Mais d’où vient réellement la mère Noël ? Une légende russe évoque une femme, Babouchka, qui avait prévu d’aller offrir des jouets à l’enfant Jésus lors de sa naissance. Or, ayant perdu la trace des rois mages dans la neige, elle aurait eu l’idée d’offrir les cadeaux aux enfants croisés sur son chemin. Ce conte reste toutefois bien différent de la figure de la Mère Noël plus contemporaine, qui ne distribue pas les cadeaux mais vient en aide au Père Noël. 

«On a d’abord parlé de la Mère Noël en Amérique. C’était Mistress Santa Claus, elle a été créée pour superviser l’atelier du Père Noël. Elle l’aidait, au même titre que les elfes», explique Nadine Cretin, spécialiste des relations entre le territoire et ses usages festifs, rituels et spirituels. «Puis, elle fut mentionnée dès 1849 dans un conte de Noël “A Christmas Legend”, de James Rees, écrivain de Philadelphie, d’après les notes prises par un missionnaire local», complète l’historienne des fêtes, qui en parle dans son ouvrage «Histoire du Père Noël» (Le Pérégrinateur, 2010). Après avoir à nouveau été évoquée dans un magazine américain pour enfants en 1881, ou encore dans un poème en 1899, «c’est surtout dans les années 1950 que son personnage d’aide du Père Noël (comme les elfes) s’est très progressivement multiplié», notamment avec l’émergence de Rovaniemi, un village-atelier du Père Noël sur le cercle polaire. 

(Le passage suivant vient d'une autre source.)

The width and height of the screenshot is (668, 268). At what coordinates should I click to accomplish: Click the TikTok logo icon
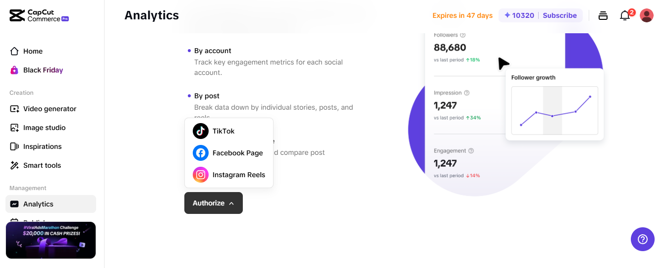pyautogui.click(x=201, y=131)
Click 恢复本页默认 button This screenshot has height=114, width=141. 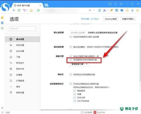128,19
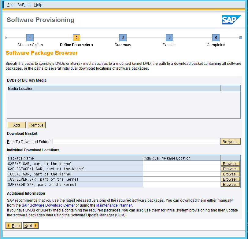The image size is (248, 239).
Task: Browse for the download basket folder
Action: 230,142
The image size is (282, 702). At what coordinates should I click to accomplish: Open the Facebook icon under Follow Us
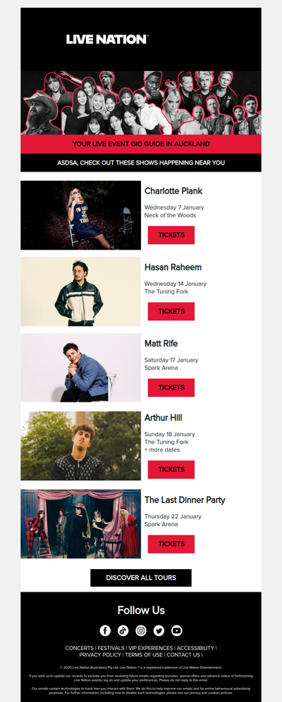click(x=105, y=630)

«Elle fait partie du folklore de Noël en particulier aux États-Unis : on n’hésite plus à la représenter dans les parades un peu comme une patineuse artistique, en tutu de velours vert foncé bordé de fourrure blanche, avec un bonnet de même couleur, les jambes couvertes de collants blancs au bras de Santa (vêtu de rouge et blanc, lui, traditionnellement)», détaille encore Nadine Cretin, évoquant notamment la parade de Thanksgiving, du 23 novembre 2001. Aujourd’hui, «en France, elle est beaucoup moins présente. On en parle peu». Sauf à Nantes, où les habitants seraient chanceux de la côtoyer à en croire Jean Blaise, le patron du Voyage à Nantes : «La Petite maman Noël a accepté de revenir à Nantes, sa ville, alors qu’on nous la demandait ailleurs». En effet, une commune, dont le nom n’a pas été révélé par souci de confidentialité, l’aurait réclamée.